You will most likely not be consuming all of the electricity your data center needs on Day 1. Instead, like most data center users, you will “ramp-up” over the term of your contract. This ramp period may impact the price you pay for electricity.
Most modified gross engagements index your pro-rata share of common operating expenses on an annual basis and add this expense to your lease, which provides greater predictability over a NNN lease.
Typically, In the Chicagoland market, it is common to find modified gross base rent in the $80-$100/kW range with a 1-3% annual escalator.
Electricity rates varies greatly by market and can be influenced by the contractual agreements in place between the data center operator and the utility. Its important to understand the rate you will pay as you ramp up and over the term of your contract.

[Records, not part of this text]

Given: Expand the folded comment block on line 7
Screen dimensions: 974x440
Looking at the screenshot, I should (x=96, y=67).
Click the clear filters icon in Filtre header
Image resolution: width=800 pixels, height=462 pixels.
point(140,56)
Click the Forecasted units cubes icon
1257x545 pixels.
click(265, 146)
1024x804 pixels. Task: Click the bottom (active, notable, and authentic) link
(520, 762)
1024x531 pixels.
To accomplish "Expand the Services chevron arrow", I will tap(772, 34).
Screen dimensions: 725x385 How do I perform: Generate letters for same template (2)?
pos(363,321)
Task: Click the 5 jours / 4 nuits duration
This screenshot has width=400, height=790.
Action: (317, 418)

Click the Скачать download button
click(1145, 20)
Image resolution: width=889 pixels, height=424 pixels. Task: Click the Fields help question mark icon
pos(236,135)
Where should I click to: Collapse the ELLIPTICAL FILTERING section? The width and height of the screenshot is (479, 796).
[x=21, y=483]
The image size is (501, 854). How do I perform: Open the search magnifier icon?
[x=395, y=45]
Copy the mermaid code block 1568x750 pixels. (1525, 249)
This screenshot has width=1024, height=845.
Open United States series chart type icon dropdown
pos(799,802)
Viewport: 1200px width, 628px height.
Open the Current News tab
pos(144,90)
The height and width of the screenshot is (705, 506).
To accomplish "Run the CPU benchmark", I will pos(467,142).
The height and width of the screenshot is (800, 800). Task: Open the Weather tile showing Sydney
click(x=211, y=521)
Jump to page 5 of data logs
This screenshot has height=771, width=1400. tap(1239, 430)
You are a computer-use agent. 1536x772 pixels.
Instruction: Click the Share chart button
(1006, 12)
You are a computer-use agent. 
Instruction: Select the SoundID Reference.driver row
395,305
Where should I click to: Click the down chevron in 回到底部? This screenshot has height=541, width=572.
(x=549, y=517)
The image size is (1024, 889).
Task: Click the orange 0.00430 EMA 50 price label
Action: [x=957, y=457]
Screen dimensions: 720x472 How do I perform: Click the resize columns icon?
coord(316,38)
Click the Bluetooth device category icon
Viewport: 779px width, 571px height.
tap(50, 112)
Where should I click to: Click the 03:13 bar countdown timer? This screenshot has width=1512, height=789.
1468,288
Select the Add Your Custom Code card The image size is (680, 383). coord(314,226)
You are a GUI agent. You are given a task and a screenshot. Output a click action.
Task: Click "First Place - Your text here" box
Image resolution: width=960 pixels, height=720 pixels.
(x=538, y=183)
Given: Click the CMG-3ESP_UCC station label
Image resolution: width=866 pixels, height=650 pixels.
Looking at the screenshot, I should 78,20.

Electricity rates in the Chicagoland market range from $.055-$.06/kWh.
Sales, Use and “Cloud” Taxes
Taxes are one of those expenses that often go unconsidered. Most states and municipalities charge a sales and use tax on electricity, rent, and hardware and software purchases. Some counties, like Cook County (home to Chicago), charge a 9% “cloud” tax for the use of online services like AWS or Microsoft Azure.
Digital Crossroad’s data center in Hammond Indiana, which is less than 30 minutes from downtown Chicago, has no cloud tax and offers a 0% sales and use tax exemption on all data center expenses, including electricity and rent, for the next 50 years.
Hardware and Software Refresh Costs
The cost to outfit a single cabinet with the necessary hardware (servers, storage arrays, network infrastructure, cabling, power distribution and surge protection) and software can range from $50,000 to more than $500,000. Refresh cycles are typically every 3-5 years with colocation terms ranging between 7-12 years, which means that the cost for procuring and installing new hardware and software will need to be considered 2-4 times over the term os your contract.
Power Usage Effectiveness (PUE)
According to the Uptime Institute, the average PUE of a data center is 1.58. That means that .58 of the energy consumed by the data center is lost or used by systems that do not directly supply power to your IT equipment. The higher the PUE, the more you’ll pay. Always look for a provider that can guarantee, contractually, the lowest PUE possible when calculating your base rent.